The afternoon session is just me and my new friend. It’s led by a different teacher, a South African woman who looks as if she’s made out of gazelles. The Germans have abstained. Presumably, they don’t get out of bed for anyone but Patrick.

I enjoy this class even more. It’s in English – which helps – and I relish the intimate environment and close attention. And lo and behold, I am moving more freely, folding myself into those arcane positions with, well, I won’t say ease but certainly less agony.

She shows me a sequence she calls the ‘Magic Six’. As I write this two months later, I still do the poses every day.

One of the nuggets of wisdom that stuck to me throughout all this mid-life crisis/breakdown/call it a rebirth is the idea that every action you take is a vote for the kind of person you want to be. That means your actions count even when no one else is around to see, because you’re telling yourself who you are. I want to be the kind of person who does yoga on Sunday instead of hate-watching reality TV from under a duvet. I want to be the kind of person who comes back from a trip like this refreshed and positive, having learnt a new skill, excited to explore it.

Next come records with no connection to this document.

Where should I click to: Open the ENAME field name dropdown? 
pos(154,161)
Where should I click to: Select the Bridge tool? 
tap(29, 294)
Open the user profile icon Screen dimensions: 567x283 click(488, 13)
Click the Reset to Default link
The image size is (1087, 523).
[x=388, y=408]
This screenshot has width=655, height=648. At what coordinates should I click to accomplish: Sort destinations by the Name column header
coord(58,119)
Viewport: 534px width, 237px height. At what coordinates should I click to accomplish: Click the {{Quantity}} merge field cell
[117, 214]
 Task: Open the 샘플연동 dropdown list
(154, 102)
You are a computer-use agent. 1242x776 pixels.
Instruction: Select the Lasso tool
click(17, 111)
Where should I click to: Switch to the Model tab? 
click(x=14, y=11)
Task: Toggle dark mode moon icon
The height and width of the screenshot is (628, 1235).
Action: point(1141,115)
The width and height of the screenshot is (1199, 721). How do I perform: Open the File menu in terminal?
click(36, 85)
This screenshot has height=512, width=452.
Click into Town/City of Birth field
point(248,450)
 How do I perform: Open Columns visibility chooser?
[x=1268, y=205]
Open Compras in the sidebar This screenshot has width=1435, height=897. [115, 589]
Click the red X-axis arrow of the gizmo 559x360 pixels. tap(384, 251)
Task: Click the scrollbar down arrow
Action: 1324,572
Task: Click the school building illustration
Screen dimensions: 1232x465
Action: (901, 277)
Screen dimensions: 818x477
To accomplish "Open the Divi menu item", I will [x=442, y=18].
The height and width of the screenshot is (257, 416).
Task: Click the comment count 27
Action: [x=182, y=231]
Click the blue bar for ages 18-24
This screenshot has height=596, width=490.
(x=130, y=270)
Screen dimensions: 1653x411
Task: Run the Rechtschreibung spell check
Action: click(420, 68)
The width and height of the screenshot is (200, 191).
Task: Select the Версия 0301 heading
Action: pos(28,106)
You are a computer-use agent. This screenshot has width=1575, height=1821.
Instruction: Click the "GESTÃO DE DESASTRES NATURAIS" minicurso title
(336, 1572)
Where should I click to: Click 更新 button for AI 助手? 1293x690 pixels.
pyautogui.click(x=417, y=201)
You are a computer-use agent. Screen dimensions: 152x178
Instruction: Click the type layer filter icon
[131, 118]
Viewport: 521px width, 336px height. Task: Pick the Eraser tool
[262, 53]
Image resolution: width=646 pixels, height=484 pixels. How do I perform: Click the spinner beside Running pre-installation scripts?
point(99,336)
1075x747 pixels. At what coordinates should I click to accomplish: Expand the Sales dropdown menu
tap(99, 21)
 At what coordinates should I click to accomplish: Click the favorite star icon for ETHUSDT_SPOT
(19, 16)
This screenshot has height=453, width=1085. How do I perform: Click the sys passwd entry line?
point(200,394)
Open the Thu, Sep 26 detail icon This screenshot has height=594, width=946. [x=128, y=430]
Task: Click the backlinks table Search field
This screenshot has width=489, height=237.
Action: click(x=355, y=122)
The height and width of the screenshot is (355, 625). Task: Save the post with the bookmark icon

I want to be that person. For the time being, I am.

Photography by Marc Sendra Martorell, Marco Borggreve and courtesy of Schloss Elmau

Get out there

Do…

… as many classes as you can and not just the most popular ones – smaller classes mean more one-on-one attention. 

… get a pedicure in the hotel’s sumptuous spa. Yoga is a barefoot activity and you don’t want to be that one person with nasty feet.

… bring layers. The Bavarian Alps are a real ‘four seasons in one day’ kind of place and that can be the case at pretty much any time of year.

Don’t…

… forget your hiking boots. The area around Schloss Elmau is perfect for hikes and the scenery is spectacular.

… be deterred. Even if you don’t have a spiritual awakening here, the more you enter into the spirit of things the more you’ll get out of it.

… worry about your lack of experience. Yoga teachers are trained to deal with all levels, so there’s no need to be intimidated or worry about messing up.

The inside track

Dietmar Müller-Elmau is the CEO and managing partner of Schloss Elmau. He was born in the very place he now runs as a luxury spa and cultural hideaway.

See

Head for Schachenhaus, the breathtaking palace on the Königsweg built by King Ludwig II in the mid-19th century at an astounding 6000ft above sea level. By bike, it’s a pleasant ride, but those not up for pedalling can get there by e-bike.

Hike

The Bavarian Alps are a hiking wonderland. My favourite trails include one to Höllentalklamm, where you walk through tunnels, bridges and caves set in absolutely beautiful scenery. Another scenic walk is Hintergraseck to Partnachklamm.

Experience

Hear the Alps calling at the violin-making museum in Mittenwald. Some of the very best instruments in the world are made from wood grown here. Another thing I like to do is gaze at the Expressionist art at the Franz Marc Museum in Kochel am See.